- _Teks Bacaan_
****************************************
Surah Al-Ikhlas memberi fondasi teologis tauhid yang bersih dan absolut, sedangkan Surah Al-Mu’minun ayat 91 menunjukkan konsekuensi logis dan praktis dari menyimpang dari tauhid. Bila tauhid goyah — dalam bentuk syirik teologis maupun “syirik modern” (penghambaan terhadap dunia) — maka tatanan hidup akan hancur.

Keduanya mengajarkan bahwa stabilitas batin, sosial, dan alam semesta hanya dapat terwujud jika kita kembali kepada Allah yang Esa, tempat bergantung, dan tak ada yang menyerupai-Nya.

Surah Al-Mu’minun ayat 91 dan Surah Al-Ikhlas sama-sama menegaskan Tauhid sebagai inti dari ajaran Islam. Namun, tauhid bukan sekadar dogma. Ia adalah hasil dari proses pencarian, perenungan, dan penyucian dari segala bentuk penyekutuan terhadap Tuhan.

Maka, untuk benar-benar memahami dan meyakini tauhid, manusia perlu menggunakan akal — namun tetap dibimbing oleh wahyu.

Akal sebagai Jalan Awal Pencarian

Setiap nabi, termasuk yang kita pelajari dari perikehidupan Nabi Ibrahim, memulai pencarian Tuhan dengan membaca realitas: alam, langit, benda-benda langit, dan gejala-gejala eksistensi.

Ha ini menunjukkan bahwa agama sejati tidak mengabaikan akal, justru mengundang akal untuk berpikir. Bahkan dalam banyak ayat, Allah mengajak manusia untuk “afala ta’qilun”, “afala tatafakkarun”, dan “afala yanzhurun” — bukti bahwa iman dalam Islam bukan buta, tapi berakal.

Surah Al-Mu’minun ayat 91, dengan penalaran logisnya — “kalau ada tuhan selain Allah, pasti mereka akan bersaing dan saling mengalahkan” — mencontohkan bagaimana Al-Qur’an mendidik logika manusia untuk sampai pada kesimpulan tentang keesaan Tuhan.

Keterbatasan Akal dan Peran Wahyu

Namun, akal manusia memiliki keterbatasan. Ia hanya bisa menjangkau yang fisik, yang empiris, dan yang rasional secara terbatas.

Ketika akal mencoba menjelaskan hakikat Tuhan yang transenden, ia bisa keliru — bahkan bisa menciptakan tuhan-tuhan yang dibayangkan seperti makhluk.

Di sinilah peran Surah Al-Ikhlas sangat penting sebagai sistem penjelas. Ia hadir bukan sebagai hasil logika, tetapi sebagai wahyu yang menyempurnakan pencarian manusia:

“Dia tidak beranak dan tidak diperanakkan. Dan tidak ada sesuatu pun yang setara dengan-Nya.”
****************************************
- _Yang Harus Dibuat_
Tuliskan kembali tanpa diubah bagian teks tentang tauhid, mulai dari "Surah Al-Ikhlas memberi" dan terus sampai "ada yang menyerupai-Nya.".

- _Data Tersimpan_
****************************************
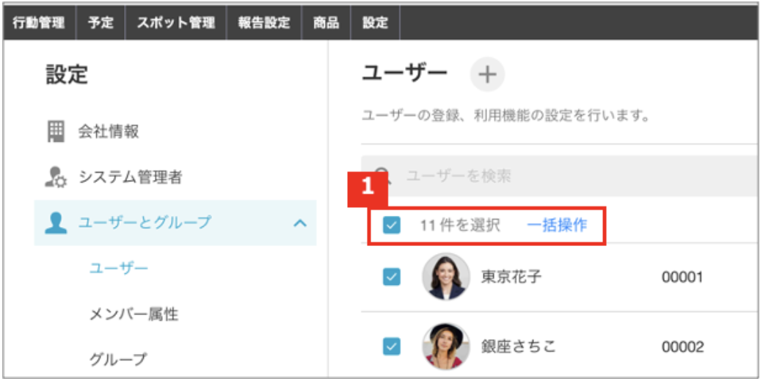Uncheck the checkbox for 東京花子

(x=391, y=277)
****************************************
- _Tugas Selesai_
Surah Al-Ikhlas memberi fondasi teologis tauhid yang bersih dan absolut, sedangkan Surah Al-Mu’minun ayat 91 menunjukkan konsekuensi logis dan praktis dari menyimpang dari tauhid. Bila tauhid goyah — dalam bentuk syirik teologis maupun “syirik modern” (penghambaan terhadap dunia) — maka tatanan hidup akan hancur.

Keduanya mengajarkan bahwa stabilitas batin, sosial, dan alam semesta hanya dapat terwujud jika kita kembali kepada Allah yang Esa, tempat bergantung, dan tak ada yang menyerupai-Nya.